AuthorSair, Edward A.

Signed by President Clinton on July 1, 2000, P.L. 106-230 imposes three different reporting and disclosure requirements on all political organizations described as Sec. 527 organizations:

  1. An initial notice to the IRS of an organization's Sec. 527 status;

  2. Periodic reports on contributors and expenditures; and

  3. Modified annual returns.

    In October 2000, the Service released Rev. Rul. 2000-49, to provide guidance on applying the new law to various types of political organizations.

    Background

    Virtually all political organizations are Sec. 527 political organizations. Many Sec. 527 organizations report to the Federal Election Commission and file Form 1120-POL, U.S. Income Tax Return for Certain Political Organizations, with the IRS if they have taxable income under the Sec. 527 rules. By structuring activities so that they do not expressly engage in advocacy, certain organizations stayed outside the scope of Federal Election Campaign Act (FECA) criteria for political committees. The lack of Federal oversight of certain Sec. 527 organizations' political activities attracted those who wanted to participate anonymously in the political process, while alarming those who believed that there should be full disclosure of all political activities.

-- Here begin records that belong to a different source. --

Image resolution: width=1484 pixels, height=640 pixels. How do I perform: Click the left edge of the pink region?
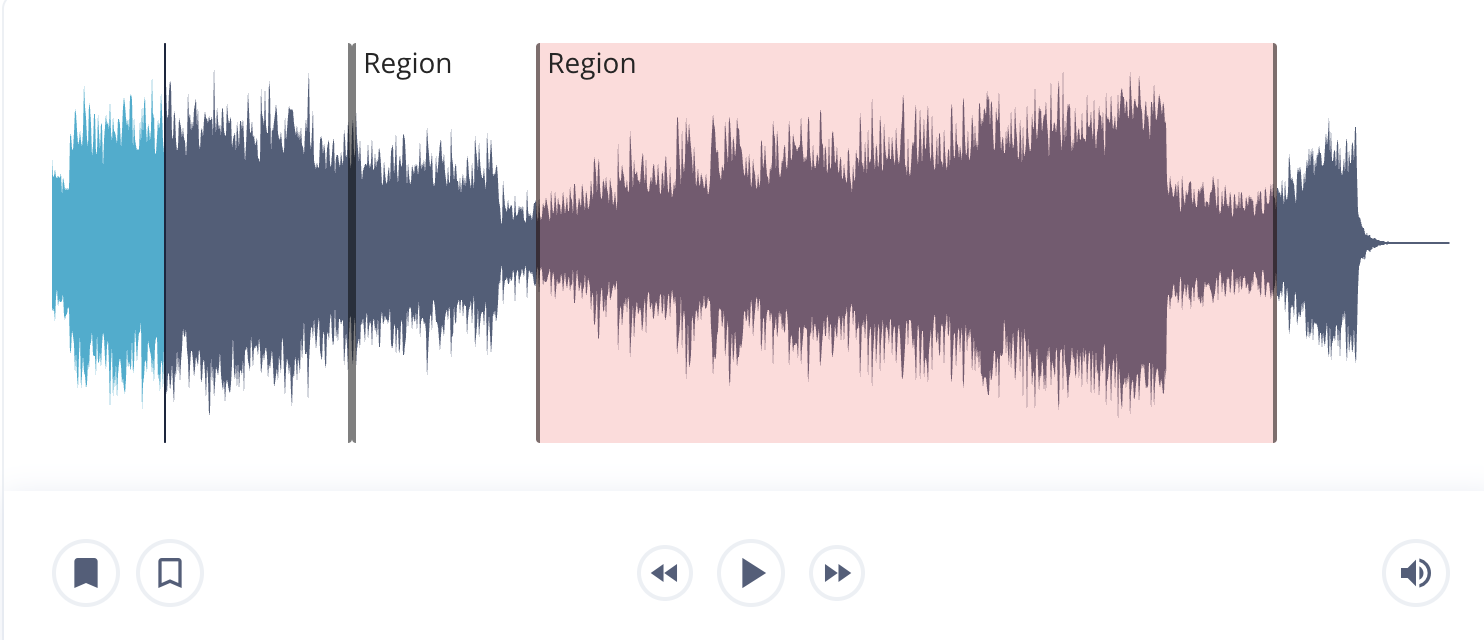tap(538, 243)
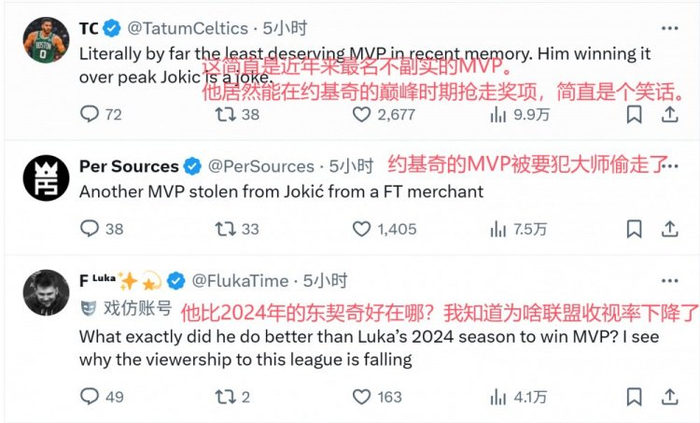Reply to TatumCeltics' MVP tweet

(x=89, y=115)

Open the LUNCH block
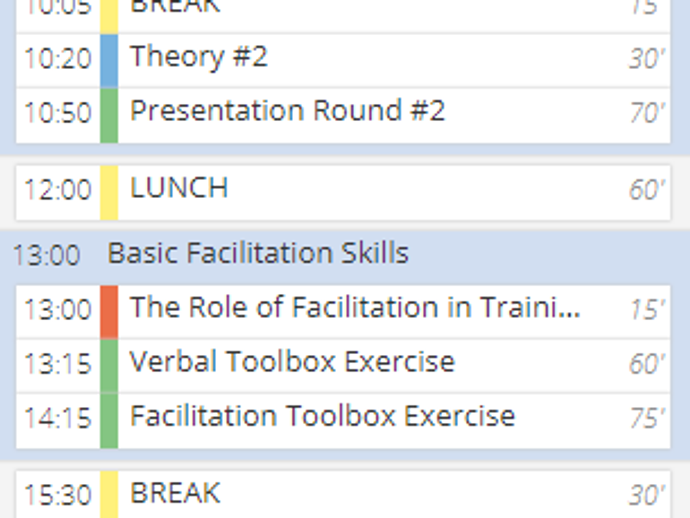(179, 188)
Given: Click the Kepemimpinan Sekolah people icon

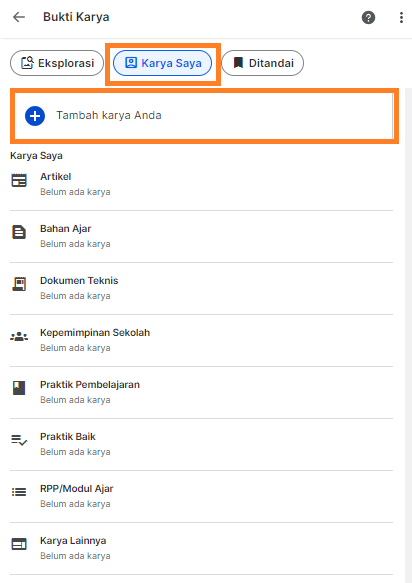Looking at the screenshot, I should coord(19,336).
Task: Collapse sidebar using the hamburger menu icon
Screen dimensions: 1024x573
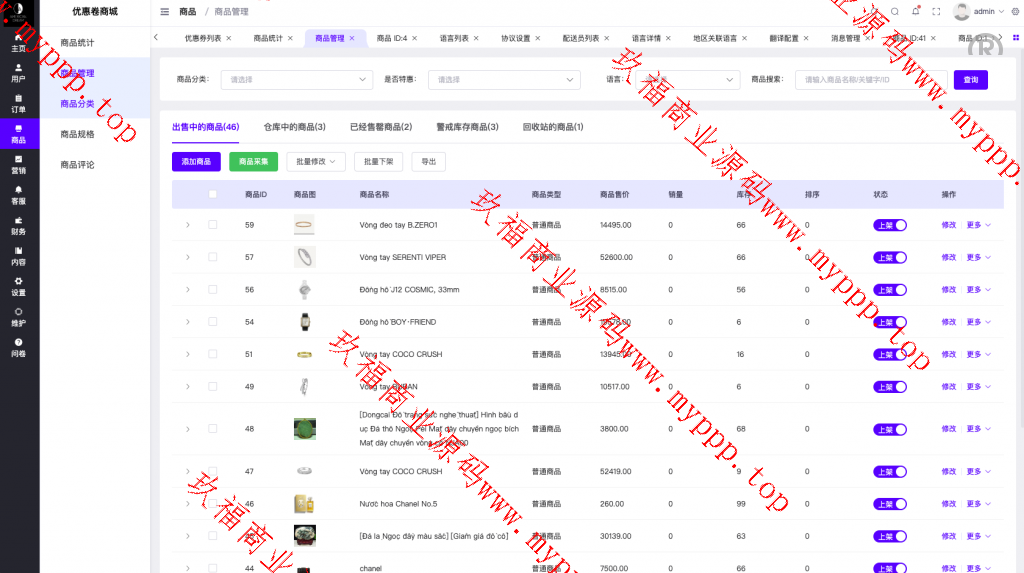Action: 165,12
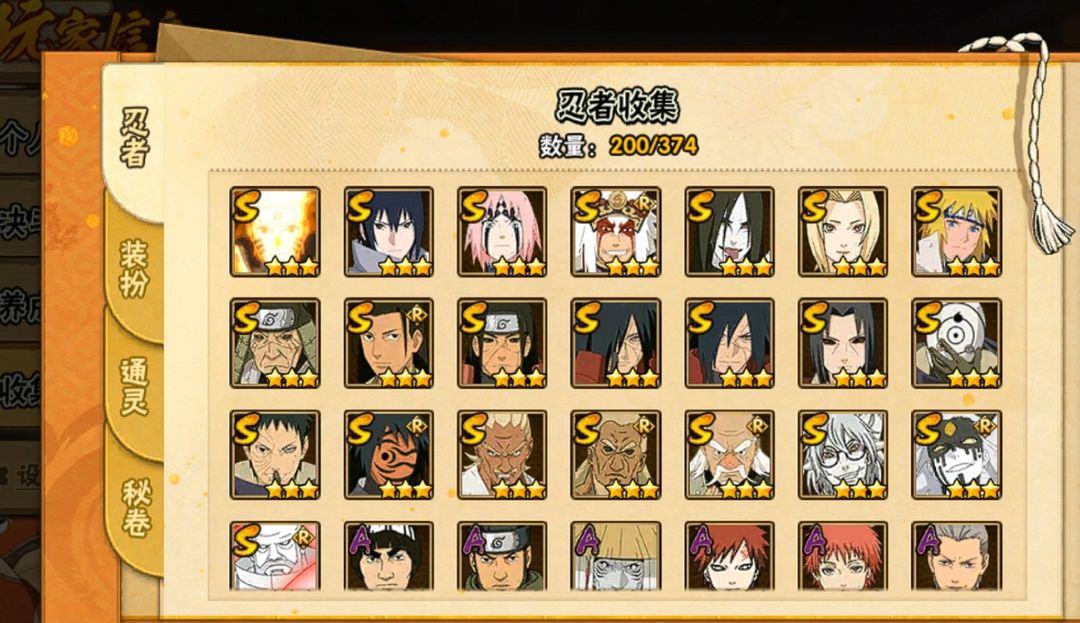
Task: Choose the Orochimaru ninja card with tongue out
Action: 729,231
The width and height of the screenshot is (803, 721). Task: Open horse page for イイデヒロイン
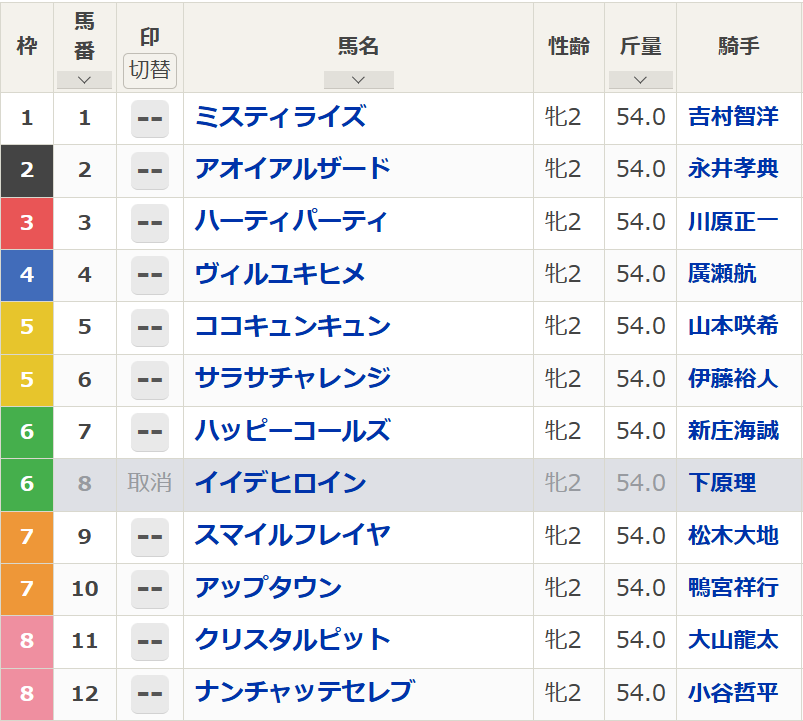point(281,483)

    Forms, Exemptions and Deadlines

    Form 8871: Political Organization Notice of Section 527 Status. In general, the requirement to file Form 8871 applies to Sec. 527 organizations. However, the following organizations are not subject to the notice and filing requirements:

  4. Organizations required to report under FECA;

  5. Organizations qualified under Sec. 501(c) that fall under Sec. 527(f)(1), which requires the filing of Form 1120-POL because they have made "exempt function" expenditures; or

  6. Organizations that do not expect their gross receipts to exceed $25,000.

    For newly formed organizations, Rev. Rul. 2000-49 states that if an organization reasonably anticipates that its annual gross receipts will be less than $25,000 for its first six tax years, it is not required to file Form 8871. However, if an organization does have annual gross receipts of $25,000 or more for any tax year, it is required to file Form 8871 within 30 days of receiving $25,000.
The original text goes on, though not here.